Die Tatsache, dass die CDU nur eine "privilegierte Partnerschaft" zwischen der Türkei und der EU favorisiere, sei "eine Frage, in der wir nicht übereinstimmen", sagte Merkel an Erdogan gerichtet. "Aber damit haben wir gelernt zu leben." Ankara will nämlich Vollmitglied der EU werden, erkennt das EU-Mitglied Zypern aber nicht an. Dies ist einer der Streitpunkte in den Verhandlungen.
Vor dem Treffen mit Merkel hatte Erdogan vor den Folgen einer zu langen Verzögerung des EU-Beitritts seines Landes gewarnt. Dieser müsse auf jeden Fall vor dem Jahr 2023 stattfinden. "Wenn sie versuchen, uns bis dahin hinzuhalten, dann wird die EU verlieren, zumindest werden sie die Türkei verlieren", sagte Erdogan.
Unterstützung im Kampf gegen PKK
Merkel sagte der Türkei am Mittwoch zudem intensive Unterstützung im Kampf gegen die als terroristisch eingestufte Arbeiterpartei Kurdistans (PKK) zu. Deutschland werde alles tun, um terroristische Aktivitäten der PKK zu unterbinden, sagte Merkel nach dem Treffen mit dem türkischen Premier in Berlin. Dies gelte gerade auch dann, wenn es um mögliche Planungen der PKK von deutschem Boden aus gehe.
Die Kanzlerin kündigte an, es werde in diesem Zusammenhang häufigere Treffen der Innenstaatssekretäre beider Länder geben.

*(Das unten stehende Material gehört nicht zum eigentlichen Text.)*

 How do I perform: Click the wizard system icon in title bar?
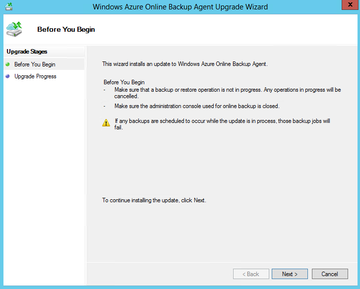[x=8, y=7]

Erdogan hatte Deutschland und Frankreich vorgeworfen, nicht entschlossen genug gegen Anhänger der PKK vorzugehen.
Syrien-Konflikt ist "echte Belastung für Türkei"

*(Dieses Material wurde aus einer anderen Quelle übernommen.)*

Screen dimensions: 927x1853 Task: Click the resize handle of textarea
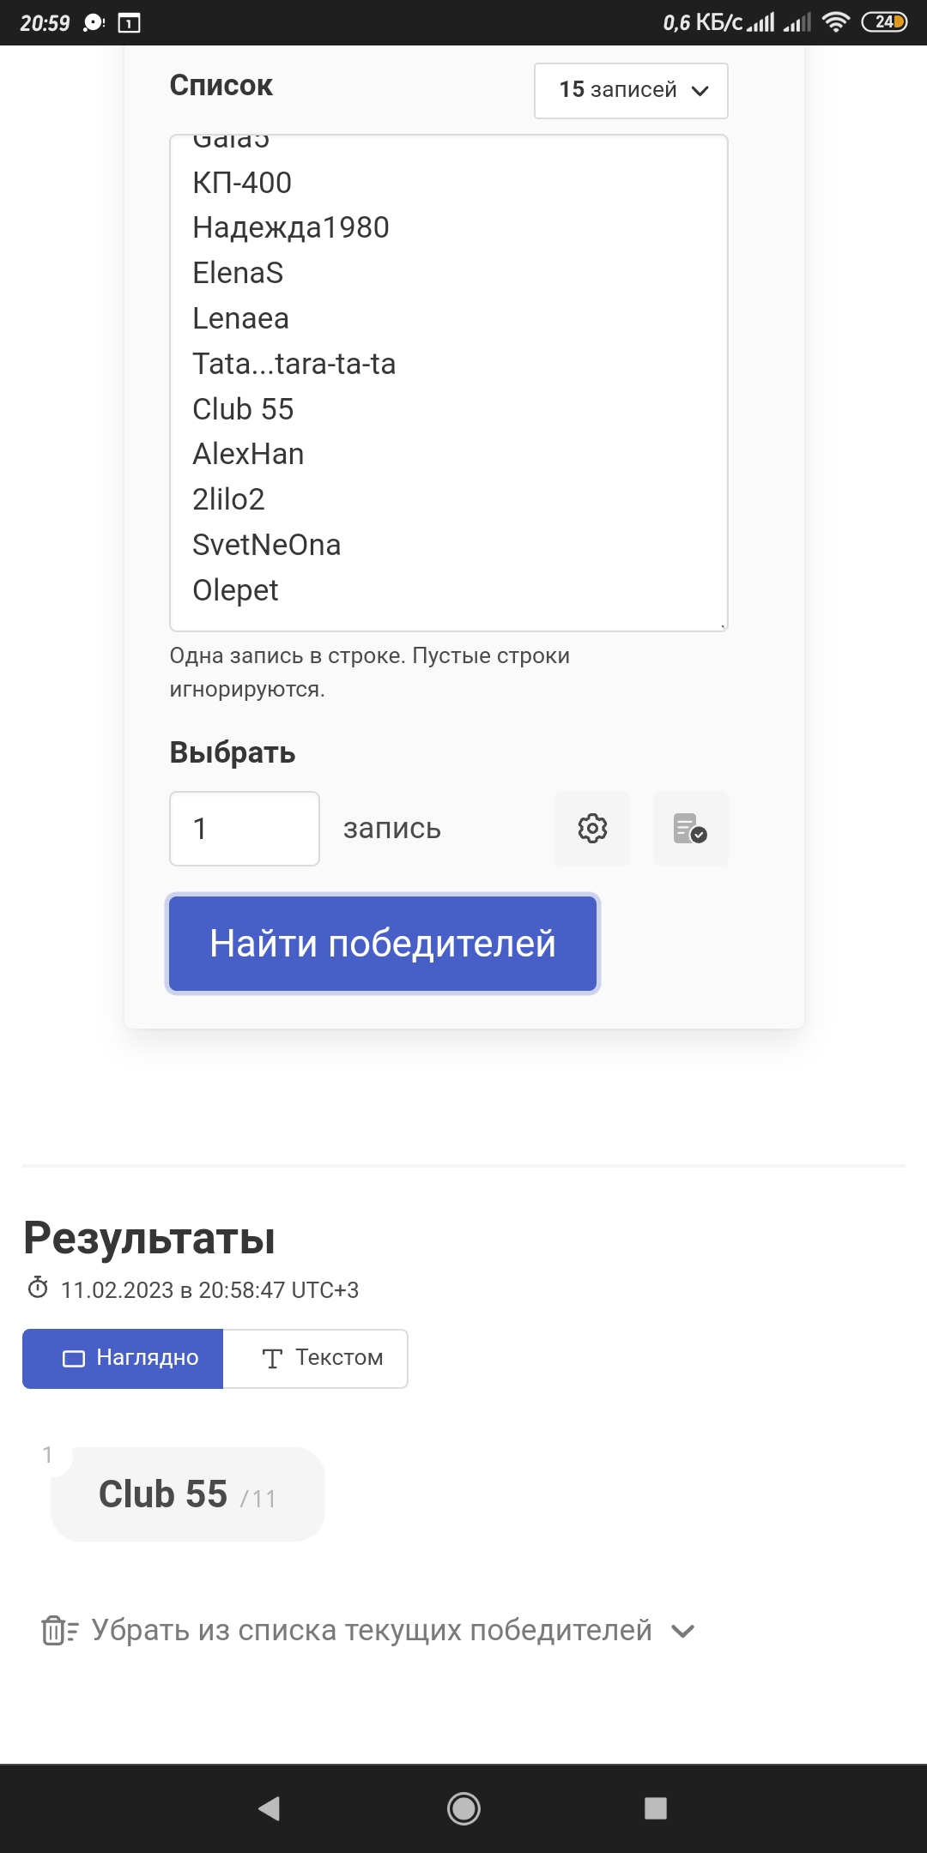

Die Gewalt in Syrien bezeichnete Merkle als großes Problem für die Türkei. "Die Situation in Syrien ist für die Türkei eine echte Belastung", sagte sie und hob hervor, dass sich Ankara offen für Flüchtlinge aus Syrien zeige. Merkel dankte Erdogan für Besonnenheit im Umgang mit dem syrischen Konflikt und sicherte ihm gemeinsame Verantwortung als Nato-Partner zu.
Erdogan betonte seinerseits: "Wir brauchen unbedingt Unterstützung und Beistand von Deutschland." Merkel kündigte eine Türkei-Reise 2013 an.
Erdogan für doppelte Staatsbürgerschaft
Erdogan setzte sich unterdessen bei seinem Deutschland-Besuch dafür ein, den rund drei Millionen Menschen mit türkischen Wurzeln in Deutschland eine doppelte Staatsbürgerschaft anzubieten. Er wünsche sich, dass türkische Bürger oder deutsche Bürger mit türkischen Ursprüngen in Deutschland diese Möglichkeit bekommen. Zugleich ermunterte er die rund 50.000 Deutschen in seinem Land, die türkische Staatsbürgerschaft zu beantragen. Dies sei auch im Hinblick auf die Wirtschaftsbeziehungen zwischen beiden Ländern zu betrachten.